A portadora da entrada em nova época é a candidatura da Frente Ampla em formação, liderada por Lula. Ela (a candidatura) é maior que o lulopetismo. O rito de passagem pode começar neste próximo domingo, 02 de outubro. Ou pode ocorrer só em eventual segundo turno das eleições presidenciais, no dia 30 de outubro. Salvo excepcionalidades e eventos extremos, os ritos de passagem estão contidos no movimento das placas tectônicas.

O símbolo é o despertar dos contrários, da centro-direita à centro-esquerda do espectro político. Mais do que isto, é o despertar da sociedade civil. O fato político pertinente e pivotal é a conquista da iniciativa de Agenda da candidatura de Lula. Jair Bolsonaro perdeu, lenta e gradualmente, a iniciativa de Agenda. O poder de Agenda mudou de mãos. E a mobilização cresceu e ganhou tração.

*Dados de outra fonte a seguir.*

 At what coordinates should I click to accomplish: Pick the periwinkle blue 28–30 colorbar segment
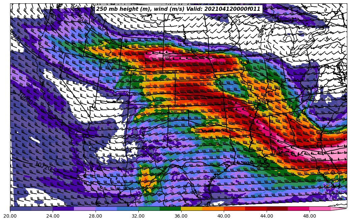pyautogui.click(x=106, y=208)
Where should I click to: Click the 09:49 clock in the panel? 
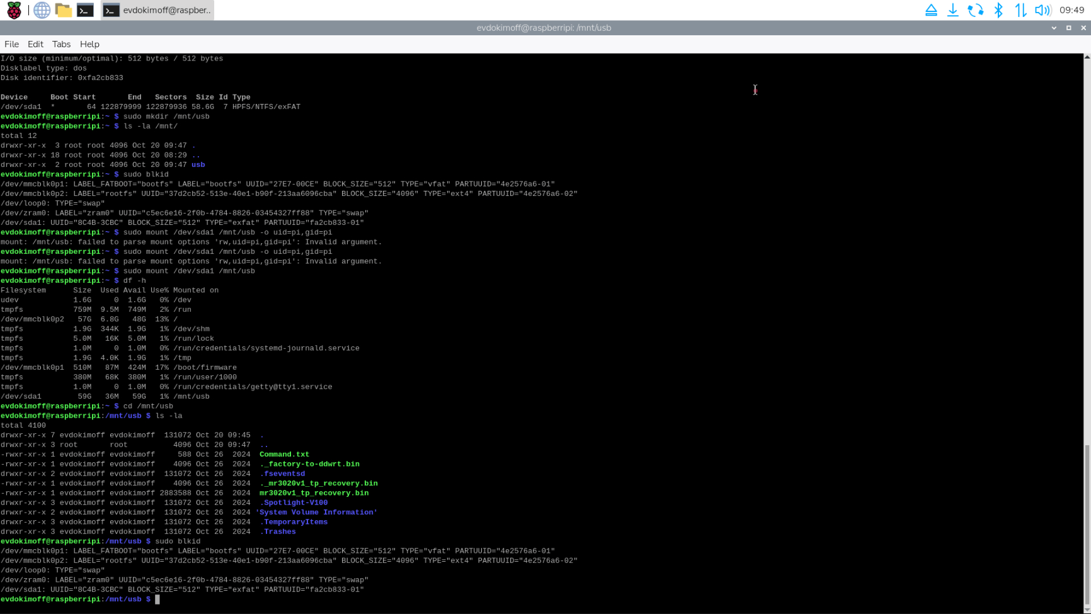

A perda de poder de Agenda e o crescimento e estabilidade da sua taxa de rejeição, acima de 50% do eleitorado, tornam muito improvável a recuperação política e eleitoral de Bolsonaro. A sua cidadela eleitoral permanece intocável, estável na faixa de 31% das intenções de votos, mas a sua capacidade política de galvanizar o país, como em 2018, tornou-se muito limitada.

Aqui e acolá, todos já gastamos muita tinta e muitos cliques para enfatizar a importância histórica desta eleição presidencial. Ela é épica, historicamente falando. Ao expressar movimentos de placas tectônicas na sociedade, ela poderá resultar, outra vez, em efeitos sociológicos estruturais de “longue durée”no Brasil. Efeitos de busca da restauração do Estado Nacional, a partir da renegociação do Contrato Social. Este é o busílis de uma “longue durée”…

*Pós-doutor em Ciência Política pela The London School of Economics and Political Science.